Hidden Markov Neural Networks
Lorenzo Rimella, Nick Whiteley
TL;DR
Hidden Markov Neural Networks (HMNNs) introduce a time-evolving Bayesian framework that treats neural network weights as hidden states in a factorial hidden Markov model, enabling continual adaptation with principled forgetting. Inference is performed sequentially via variational filtering, using a forward prediction and correction scheme, and a sequential reparameterization trick to estimate gradients. The Gaussian mixture variational family with variational DropConnect provides robust regularization and scalable inference, with closed-form updates in the Gaussian case. Empirically, HMNNs demonstrate strong predictive performance and meaningful uncertainty quantification on time-varying tasks, including MNIST-like drift scenarios and one-step-ahead video frame prediction, while outperforming several continual-learning baselines in dynamic settings.
Abstract
We define an evolving in-time Bayesian neural network called a Hidden Markov Neural Network, which addresses the crucial challenge in time-series forecasting and continual learning: striking a balance between adapting to new data and appropriately forgetting outdated information. This is achieved by modelling the weights of a neural network as the hidden states of a Hidden Markov model, with the observed process defined by the available data. A filtering algorithm is employed to learn a variational approximation of the evolving-in-time posterior distribution over the weights.
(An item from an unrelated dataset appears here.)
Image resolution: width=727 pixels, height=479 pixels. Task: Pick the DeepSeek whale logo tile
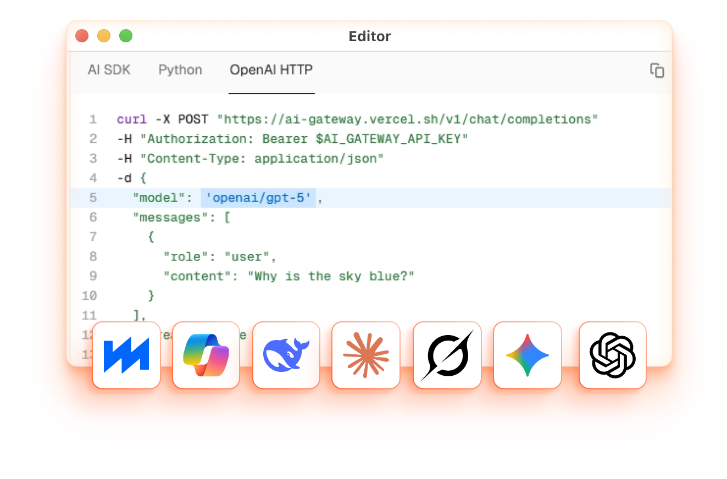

By leveraging a sequential variant of Bayes by Backprop, enriched with a stronger regularization technique called variational DropConnect, Hidden Markov Neural Networks achieve robust regularization and scalable inference. Experiments on MNIST, dynamic classification tasks, and next-frame forecasting in videos demonstrate that Hidden Markov Neural Networks provide strong predictive performance while enabling effective uncertainty quantification.